URMC, Indivumed partners on cancer research tissue bank

February 9, 2016
CenterWatch Staff

The University of Rochester Medical Center has signed a three-year agreement with Indivumed, a Germany-based company, to establish a bank of human tissues and tumor samples that are expertly preserved and stored for use in cancer research.

Indivumed offers a broad range of specialized research services to biopharmaceutical companies and academia and actively performs a cancer biomarker development program. With its subsidiary IndivuTest, Indivumed provides high-quality tissue-based tumor analysis to patients and started an initiative with oncologists in Germany and the U.S. to improve personalized cancer therapy strategies in the clinical routine.
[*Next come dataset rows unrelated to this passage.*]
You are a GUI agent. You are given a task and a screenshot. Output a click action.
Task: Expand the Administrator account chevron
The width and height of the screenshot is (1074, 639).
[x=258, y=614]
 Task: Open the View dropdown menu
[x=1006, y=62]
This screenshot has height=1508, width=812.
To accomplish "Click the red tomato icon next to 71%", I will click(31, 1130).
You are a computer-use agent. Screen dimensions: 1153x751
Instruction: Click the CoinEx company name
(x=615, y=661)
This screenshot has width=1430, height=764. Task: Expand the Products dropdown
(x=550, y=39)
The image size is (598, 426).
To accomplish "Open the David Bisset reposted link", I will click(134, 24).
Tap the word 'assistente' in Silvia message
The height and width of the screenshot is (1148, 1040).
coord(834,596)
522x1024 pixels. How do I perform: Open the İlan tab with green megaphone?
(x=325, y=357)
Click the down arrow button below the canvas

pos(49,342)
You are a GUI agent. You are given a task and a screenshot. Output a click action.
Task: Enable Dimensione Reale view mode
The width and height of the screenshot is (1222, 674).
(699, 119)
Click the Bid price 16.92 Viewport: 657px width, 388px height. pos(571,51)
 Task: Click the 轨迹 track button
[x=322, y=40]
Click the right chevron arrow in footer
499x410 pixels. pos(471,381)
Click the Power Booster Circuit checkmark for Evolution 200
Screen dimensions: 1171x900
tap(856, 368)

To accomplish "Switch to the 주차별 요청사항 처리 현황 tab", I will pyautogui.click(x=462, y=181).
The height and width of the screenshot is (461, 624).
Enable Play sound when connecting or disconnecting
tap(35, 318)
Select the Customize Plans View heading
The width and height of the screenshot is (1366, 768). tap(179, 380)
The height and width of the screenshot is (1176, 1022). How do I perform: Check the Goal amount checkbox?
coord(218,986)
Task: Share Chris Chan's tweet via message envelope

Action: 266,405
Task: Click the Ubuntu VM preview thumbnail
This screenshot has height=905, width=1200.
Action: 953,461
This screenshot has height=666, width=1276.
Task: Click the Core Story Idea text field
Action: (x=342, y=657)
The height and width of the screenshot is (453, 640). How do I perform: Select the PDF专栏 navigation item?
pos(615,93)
Approximately 15 other research institutions have formed similar partnerships with the company-including Georgetown University's Lombardi Comprehensive Cancer Center in Washington, D.C., the Geisinger Health System in Pennsylvania, and several medical centers in Europe—enabling a worldwide network for researchers to access the biological specimens.

"Collecting and properly preserving human tissue is critically important to cancer research, but it's difficult to fund and requires a specialized set of skills and expertise to build such a program," said David C. Linehan, M.D., the Seymour I Schwartz professor and chair of the URMC Department of Surgery, and director of clinical operations at the Wilmot Cancer Institute. Linehan will be the supervising investigator for the URMC-Indivumed partnership.

"Our collaboration allows this to occur in an organized, coordinated way that will benefit all cancer researchers here at Wilmot and the URMC," Linehan said.

Top-quality tissue-banking is an invaluable resource for both cancer treatment and research. When it comes to deciding on cancer treatment, more often doctors are considering a tumor's unique gene characteristics and whether those pathways can be targeted with newer drugs. But in order to run the sophisticated tests that reveal a cancer's precise genomic fingerprint, very high quality tumor specimens and tissue samples must be properly preserved with protocols designed to support genomic analysis.

And in cancer research, it's challenging to collect and reproduce meaningful data without a reliable bank of tissue that has been preserved in a consistent way. Importantly, Linehan said, the URMC-Indivumed tissue bank will include information that correlates with patient survival, response to treatment, and whether the tumor was resistant to certain therapies, for example.

"This partnership allows us to engage in precision medicine in a much more substantive way," said Stephen Dewhurst, Ph.D., vice dean for research at the UR School of Medicine and Dentistry. "Indivumed is a world-class operation and is very interested in collaborating with our researchers to drive innovation. By participating in the Indivumed global network, we'll have access to a critical mass of biological samples and clinical data for use in unique clinical trials for our community."

Financial details were not disclosed.